People with TNBC typically receive a combined treatment of surgery, chemotherapy and sometimes radiation, but still often face recurrence and poor outcomes. TNBC is more likely than early ER-positive breast cancer to recur (come back) within the first 5 years after diagnosis. However, researchers have found immunotherapy can help the immune system recognize and attack cancer cells. While immunotherapy combined with chemotherapy shows much promise for TNBC, tumors can also become resistant to these treatments.
New Komen-funded researcher Long Nguyen, M.D., Ph.D., a research investigator at the University of Chicago, is exploring the basic science of TNBC to better understand how cancer cells evade the body’s immune system. Through his Career Transition Award grant, Dr. Nguyen hopes to provide a new treatment strategy for TNBC.
“I hope to identify new insight in multiple mechanisms for resistance to therapy in TNBC, including immunotherapy, and hopefully that will translate into better outcomes for patients,” Dr. Nguyen says.
A Passion to Reduce Breast Cancer Disparities
As a postdoctoral scholar in the University of Chicago Cancer Health Equity Training Program, Dr. Nguyen embraces the opportunity to address disparities in under resourced communities like Chicago’s South Side.

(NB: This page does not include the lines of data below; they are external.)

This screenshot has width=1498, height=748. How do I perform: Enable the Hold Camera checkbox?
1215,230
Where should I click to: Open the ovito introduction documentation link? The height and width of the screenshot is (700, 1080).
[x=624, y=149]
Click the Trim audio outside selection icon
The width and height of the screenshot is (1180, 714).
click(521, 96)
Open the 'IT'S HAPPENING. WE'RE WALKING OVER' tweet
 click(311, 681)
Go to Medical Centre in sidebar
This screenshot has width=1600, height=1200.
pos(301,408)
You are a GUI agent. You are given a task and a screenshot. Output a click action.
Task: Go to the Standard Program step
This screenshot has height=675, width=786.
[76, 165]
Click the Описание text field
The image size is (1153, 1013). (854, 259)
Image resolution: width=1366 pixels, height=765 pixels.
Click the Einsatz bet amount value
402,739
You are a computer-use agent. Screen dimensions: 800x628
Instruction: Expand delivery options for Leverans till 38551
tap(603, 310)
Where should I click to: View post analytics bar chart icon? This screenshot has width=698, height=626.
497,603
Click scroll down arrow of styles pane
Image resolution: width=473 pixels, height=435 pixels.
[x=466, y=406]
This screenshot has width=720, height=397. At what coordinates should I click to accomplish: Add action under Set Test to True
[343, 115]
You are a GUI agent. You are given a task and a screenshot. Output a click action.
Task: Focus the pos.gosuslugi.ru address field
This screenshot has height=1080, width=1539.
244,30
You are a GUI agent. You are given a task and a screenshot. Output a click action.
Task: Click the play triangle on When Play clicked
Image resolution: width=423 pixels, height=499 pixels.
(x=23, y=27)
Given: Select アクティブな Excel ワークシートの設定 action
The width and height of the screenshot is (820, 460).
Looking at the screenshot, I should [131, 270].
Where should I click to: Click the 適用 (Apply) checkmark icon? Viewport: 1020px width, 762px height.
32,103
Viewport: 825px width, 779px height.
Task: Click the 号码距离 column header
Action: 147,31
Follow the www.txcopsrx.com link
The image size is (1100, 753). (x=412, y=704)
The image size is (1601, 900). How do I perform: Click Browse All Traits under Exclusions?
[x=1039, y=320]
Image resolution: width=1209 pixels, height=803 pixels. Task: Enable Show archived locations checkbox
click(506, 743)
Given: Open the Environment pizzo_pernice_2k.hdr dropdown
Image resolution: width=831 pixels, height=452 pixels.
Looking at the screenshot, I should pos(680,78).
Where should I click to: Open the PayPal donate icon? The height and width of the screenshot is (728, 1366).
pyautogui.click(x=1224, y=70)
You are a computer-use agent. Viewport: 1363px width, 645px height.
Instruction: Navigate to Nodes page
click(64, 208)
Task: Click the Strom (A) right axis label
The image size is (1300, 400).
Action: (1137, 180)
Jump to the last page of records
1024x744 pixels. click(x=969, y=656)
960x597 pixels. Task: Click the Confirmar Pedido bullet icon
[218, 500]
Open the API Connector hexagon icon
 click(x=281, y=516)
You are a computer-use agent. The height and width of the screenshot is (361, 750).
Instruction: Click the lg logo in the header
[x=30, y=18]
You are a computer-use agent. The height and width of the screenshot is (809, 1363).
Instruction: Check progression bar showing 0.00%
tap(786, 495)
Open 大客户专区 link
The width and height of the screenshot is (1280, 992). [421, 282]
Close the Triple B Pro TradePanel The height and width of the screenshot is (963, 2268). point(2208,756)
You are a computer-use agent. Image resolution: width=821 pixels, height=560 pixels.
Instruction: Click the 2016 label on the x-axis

“I did my medical training in Vietnam, which is a developing country.” he says. “As a medical student, I was always very interested in solving disparities in treatment in developing countries, and that passion has stayed with me.”
Dr. Nguyen has worked collaboratively with his mentor Dr. Marsha Rosner since they first met during the time of COVID. At that time, Dr. Nguyen was a graduate student studying in Japan. He had planned to become a surgeon after receiving his Ph.D., but his career quickly changed course after he met Dr. Rosner and learned more about breast cancer.
“I started to learn more about this amazing research,” he says. “It also made me want to learn more and reflect on my inspiration back in the day with my parents, and how they were doing great things for patients.”
Dr. Nguyen’s parents were both medical doctors in Vietnam, and he grew up watching them help cancer patients, many of them living in impoverished communities. “My father is an oncologist in Vietnam, and he has been treating a lot of breast cancer patients for the past 20 years,” Dr. Nguyen says. “Breast cancer is very personal to me, and I am excited to be a part of this amazing journey in breast cancer research.”
Understanding the Science of Metastasis
In Dr. Rosner’s lab, Dr. Nguyen has been investigating how stress on cancer cells can cause metastasis (spread), particularly in TNBC. When tumors run out of key resources, like oxygen and nutrients, they become highly stressed. To keep growing, they must move to another part of the body, where there are more of these resources available.
When stressed, these cancer cells also find ways to hide from the body’s immune system, which is why immunotherapy isn’t always effective for treatment of TNBC. By better understanding how tumors respond to environmental stress, Dr. Nguyen hopes to identify a therapeutic target that will help immunotherapy work better, and ultimately help prevent metastasis in people with TNBC.
“We are seeing a lot of promising results in this study, and hopefully, it can translate to the clinics,” Dr. Nguyen says.
This is a major focus of the research performed in the Rosner lab that the team has worked on over the past few years. It is also the subject of a much-anticipated manuscript that Dr. Nguyen is excited to share with the breast cancer community in the coming year.
The Power of Team Science
Looking ahead, Dr. Nguyen hopes to establish a lab with a multidisciplinary breast cancer research team, combining the knowledge and perspectives of both research scientists and medical professionals who are working together towards a common goal.
“I think that ‘team science’ is very critical for the future and next generation of scientists,” Dr. Nguyen says. “We cannot do this alone, and we need the whole village to cure breast cancer.”
As a full-time researcher today, Dr. Nguyen says he is motivated by his engagement with patients through his patient advocates, as well as other breast cancer survivors he has met through the Komen-funded Cancer Health Equity Training Program at the University of Chicago. He is grateful to Komen for supporting this challenging but rewarding work.
“Sometimes it’s easy to give up. It’s very hard to fight cancer, but motivation is really important, and I feel this program gives me that.”